Another benefit of headphone reproduction is that different reproduction techniques can be combined to fine-tune the trade-off between perceptual quality and computational efficiency. One possible solution is to use HRTFs with a high spatial resolution for direct sound rendering (high computational cost, high quality) combined with Ambisonics-based rendering of reverberant components (cost and quality adjustable by means of the SH order) [16]. This exploits the fact, that the spatial resolution of the auditory system is higher for the direct sound than for reverberant components [50].

5 Conclusion

Section 5.2 gave an overview of existing quality measures for evaluating 3D audio content and it became apparent that the underlying concepts can also be used to assess audio quality in audiovisual virtual reality. Good suggestions were made to adapt the application of these measures for AR/VR by simplifying the associated rating interfaces and/or adapting methods for the statistical analysis. Open questions in this field mainly seem to relate to the higher level constructs of QoE and presence. It will be interesting to see how these can be measured with less intrusive user interfaces or—in the best case—with indirect physiological or psychological measures. If such methods would be established, it would also be possible to further investigate how far these higher level constructs are affected by specific aspects of audio quality.

Sections 5.3 and 5.4 introduced selected approaches for generating 3D audio for AR/VR and reviewed their quality. The current best practice of using non-individual binaural synthesis with compensated headphones for audio reproduction can generate plausible simulations and can significantly benefit from additional information provided by 3D visual content. Recent advances in signal processing fostered the combination of SFS and binaural reproduction. This improved the efficiency—a key factor for enabling 3D audio rendering in mobile applications—without introducing significant quality degradations. One current hot topic in the combination of SFS and binaural reproduction is clearly 6DoF rendering. Many algorithms were suggested for this, however, their development and even more so their perceptual evaluation are still under investigation in the majority of cases. The interested reader may have a look at recent articles as a starting point for discovering this field (e.g., [4, 41]). A second hot topic is the individualization of binaural technology. The effects of individualization were discussed and it was shown that this makes it possible to create simulations that are perceptually identical to a real sound field. Approaches for individualization were, however, not detailed and the interested reader is referred to the overview of Guezenoc and Renaud [25].

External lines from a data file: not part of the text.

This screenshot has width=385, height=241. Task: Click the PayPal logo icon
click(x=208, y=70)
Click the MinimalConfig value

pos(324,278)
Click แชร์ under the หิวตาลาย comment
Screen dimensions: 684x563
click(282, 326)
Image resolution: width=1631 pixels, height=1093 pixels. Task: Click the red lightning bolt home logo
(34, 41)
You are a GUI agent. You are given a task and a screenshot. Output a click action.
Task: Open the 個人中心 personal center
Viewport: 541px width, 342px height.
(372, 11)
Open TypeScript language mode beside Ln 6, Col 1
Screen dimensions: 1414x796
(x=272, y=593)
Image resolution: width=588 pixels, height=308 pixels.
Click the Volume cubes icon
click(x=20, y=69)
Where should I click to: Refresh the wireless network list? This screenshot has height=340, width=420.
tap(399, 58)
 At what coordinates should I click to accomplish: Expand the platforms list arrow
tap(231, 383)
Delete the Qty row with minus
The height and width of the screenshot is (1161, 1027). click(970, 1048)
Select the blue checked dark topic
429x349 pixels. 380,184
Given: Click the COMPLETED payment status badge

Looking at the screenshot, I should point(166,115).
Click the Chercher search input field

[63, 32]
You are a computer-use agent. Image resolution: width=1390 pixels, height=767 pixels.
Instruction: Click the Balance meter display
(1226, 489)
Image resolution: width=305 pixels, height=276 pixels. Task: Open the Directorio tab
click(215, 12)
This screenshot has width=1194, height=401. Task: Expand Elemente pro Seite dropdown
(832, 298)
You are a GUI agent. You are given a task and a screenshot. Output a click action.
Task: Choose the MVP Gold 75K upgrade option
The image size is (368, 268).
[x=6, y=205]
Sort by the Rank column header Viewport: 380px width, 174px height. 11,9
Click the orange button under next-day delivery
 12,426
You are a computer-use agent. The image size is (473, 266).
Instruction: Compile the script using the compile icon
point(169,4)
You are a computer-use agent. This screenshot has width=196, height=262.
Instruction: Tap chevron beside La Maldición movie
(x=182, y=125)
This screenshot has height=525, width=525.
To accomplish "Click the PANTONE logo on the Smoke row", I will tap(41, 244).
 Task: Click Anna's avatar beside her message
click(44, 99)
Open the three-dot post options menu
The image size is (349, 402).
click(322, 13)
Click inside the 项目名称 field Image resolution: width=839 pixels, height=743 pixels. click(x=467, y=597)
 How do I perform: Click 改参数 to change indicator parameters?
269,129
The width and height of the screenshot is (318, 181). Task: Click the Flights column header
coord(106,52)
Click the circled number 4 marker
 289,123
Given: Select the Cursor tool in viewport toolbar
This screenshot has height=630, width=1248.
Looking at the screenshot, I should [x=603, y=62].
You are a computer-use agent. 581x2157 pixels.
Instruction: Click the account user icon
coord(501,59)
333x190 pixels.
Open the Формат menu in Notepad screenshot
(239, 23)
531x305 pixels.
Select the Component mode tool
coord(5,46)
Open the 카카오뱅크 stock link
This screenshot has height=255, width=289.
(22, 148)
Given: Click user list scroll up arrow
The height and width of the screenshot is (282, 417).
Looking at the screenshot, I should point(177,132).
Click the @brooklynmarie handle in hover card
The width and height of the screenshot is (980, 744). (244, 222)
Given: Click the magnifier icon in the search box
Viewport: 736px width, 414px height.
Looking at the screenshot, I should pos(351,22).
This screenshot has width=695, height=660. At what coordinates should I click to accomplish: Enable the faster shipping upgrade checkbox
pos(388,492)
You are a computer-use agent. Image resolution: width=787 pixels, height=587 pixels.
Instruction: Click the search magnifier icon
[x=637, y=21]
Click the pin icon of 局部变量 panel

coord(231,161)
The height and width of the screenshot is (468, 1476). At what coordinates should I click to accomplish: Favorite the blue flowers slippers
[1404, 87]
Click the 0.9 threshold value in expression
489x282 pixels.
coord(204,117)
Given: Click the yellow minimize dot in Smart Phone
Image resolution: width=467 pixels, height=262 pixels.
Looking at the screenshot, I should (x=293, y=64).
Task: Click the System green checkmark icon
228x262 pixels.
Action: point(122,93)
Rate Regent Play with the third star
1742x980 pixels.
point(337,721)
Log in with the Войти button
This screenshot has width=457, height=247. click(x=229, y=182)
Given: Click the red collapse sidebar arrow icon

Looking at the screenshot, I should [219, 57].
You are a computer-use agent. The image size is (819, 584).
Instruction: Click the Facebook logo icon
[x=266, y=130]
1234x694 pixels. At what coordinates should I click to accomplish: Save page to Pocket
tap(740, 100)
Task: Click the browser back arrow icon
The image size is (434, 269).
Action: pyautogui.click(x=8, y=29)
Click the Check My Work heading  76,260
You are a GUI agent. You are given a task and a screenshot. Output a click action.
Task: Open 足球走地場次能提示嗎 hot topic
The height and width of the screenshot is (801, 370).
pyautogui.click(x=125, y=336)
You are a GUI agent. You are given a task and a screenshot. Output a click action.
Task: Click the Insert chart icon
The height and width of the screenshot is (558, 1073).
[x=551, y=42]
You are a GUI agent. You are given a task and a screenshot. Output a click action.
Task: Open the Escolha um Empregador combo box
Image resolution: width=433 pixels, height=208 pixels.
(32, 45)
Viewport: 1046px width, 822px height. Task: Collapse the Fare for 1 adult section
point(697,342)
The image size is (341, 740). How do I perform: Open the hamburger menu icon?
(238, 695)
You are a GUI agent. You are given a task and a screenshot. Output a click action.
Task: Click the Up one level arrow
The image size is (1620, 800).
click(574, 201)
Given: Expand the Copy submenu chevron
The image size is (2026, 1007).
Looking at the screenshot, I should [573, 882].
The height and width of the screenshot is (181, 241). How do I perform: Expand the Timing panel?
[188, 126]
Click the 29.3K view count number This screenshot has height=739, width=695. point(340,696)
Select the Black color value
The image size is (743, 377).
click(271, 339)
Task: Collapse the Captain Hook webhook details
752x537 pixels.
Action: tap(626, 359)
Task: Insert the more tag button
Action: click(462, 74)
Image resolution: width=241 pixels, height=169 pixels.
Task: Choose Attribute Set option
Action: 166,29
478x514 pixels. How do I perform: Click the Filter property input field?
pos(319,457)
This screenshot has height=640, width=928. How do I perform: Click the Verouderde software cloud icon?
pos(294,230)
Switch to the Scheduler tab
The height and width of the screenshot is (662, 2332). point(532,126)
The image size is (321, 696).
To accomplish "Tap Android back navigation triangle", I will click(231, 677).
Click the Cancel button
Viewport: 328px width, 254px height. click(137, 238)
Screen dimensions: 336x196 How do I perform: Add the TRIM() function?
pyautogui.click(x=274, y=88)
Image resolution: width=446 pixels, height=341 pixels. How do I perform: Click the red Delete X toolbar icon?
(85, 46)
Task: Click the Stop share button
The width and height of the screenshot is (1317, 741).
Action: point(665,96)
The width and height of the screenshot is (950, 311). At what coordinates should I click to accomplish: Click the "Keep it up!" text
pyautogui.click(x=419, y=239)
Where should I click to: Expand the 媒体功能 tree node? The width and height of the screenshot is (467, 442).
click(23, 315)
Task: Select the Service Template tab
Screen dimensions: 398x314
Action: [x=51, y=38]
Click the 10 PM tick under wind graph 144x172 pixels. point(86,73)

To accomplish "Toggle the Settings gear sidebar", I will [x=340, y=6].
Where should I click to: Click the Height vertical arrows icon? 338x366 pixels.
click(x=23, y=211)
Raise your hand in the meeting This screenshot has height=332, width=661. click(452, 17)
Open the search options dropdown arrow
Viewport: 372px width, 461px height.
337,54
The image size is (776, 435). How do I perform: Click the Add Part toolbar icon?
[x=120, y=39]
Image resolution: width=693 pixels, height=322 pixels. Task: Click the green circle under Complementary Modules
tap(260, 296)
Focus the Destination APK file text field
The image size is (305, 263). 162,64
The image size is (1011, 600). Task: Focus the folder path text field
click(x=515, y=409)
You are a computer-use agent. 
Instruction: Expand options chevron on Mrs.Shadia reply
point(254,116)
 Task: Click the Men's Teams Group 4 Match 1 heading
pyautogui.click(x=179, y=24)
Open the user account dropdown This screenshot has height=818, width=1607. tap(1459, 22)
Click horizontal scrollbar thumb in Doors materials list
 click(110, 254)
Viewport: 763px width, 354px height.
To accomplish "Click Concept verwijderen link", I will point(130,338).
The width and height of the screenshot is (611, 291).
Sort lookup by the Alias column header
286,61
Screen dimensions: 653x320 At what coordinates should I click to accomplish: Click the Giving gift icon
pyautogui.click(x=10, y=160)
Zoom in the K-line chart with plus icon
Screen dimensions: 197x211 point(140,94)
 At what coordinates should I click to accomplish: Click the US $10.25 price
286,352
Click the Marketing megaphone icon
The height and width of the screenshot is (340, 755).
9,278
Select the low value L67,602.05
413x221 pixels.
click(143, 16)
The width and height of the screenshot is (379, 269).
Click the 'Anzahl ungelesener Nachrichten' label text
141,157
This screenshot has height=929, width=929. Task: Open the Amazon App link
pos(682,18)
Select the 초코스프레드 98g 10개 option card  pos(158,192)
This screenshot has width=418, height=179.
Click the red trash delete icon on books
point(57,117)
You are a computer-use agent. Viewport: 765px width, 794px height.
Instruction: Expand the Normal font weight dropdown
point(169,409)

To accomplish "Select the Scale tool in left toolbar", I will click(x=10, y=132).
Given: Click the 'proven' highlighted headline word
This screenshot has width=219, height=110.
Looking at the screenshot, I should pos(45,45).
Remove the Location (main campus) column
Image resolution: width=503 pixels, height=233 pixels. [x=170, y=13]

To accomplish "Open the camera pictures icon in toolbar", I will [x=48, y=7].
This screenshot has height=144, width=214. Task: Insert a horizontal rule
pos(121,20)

From the user perspective, it is worth to note that an increasing pool of software and hardware is available for 3D audio reproduction.Footnote 3  State-of-the-art audio processing and reproduction methods are available as plug-ins that can easily be integrated into the production workflow as well as in toolboxes that can be used for further research and product development. This is complemented by VR/AR-ready hardware such as microphone arrays as well as head-mounted displays and headphones with build-in head trackers.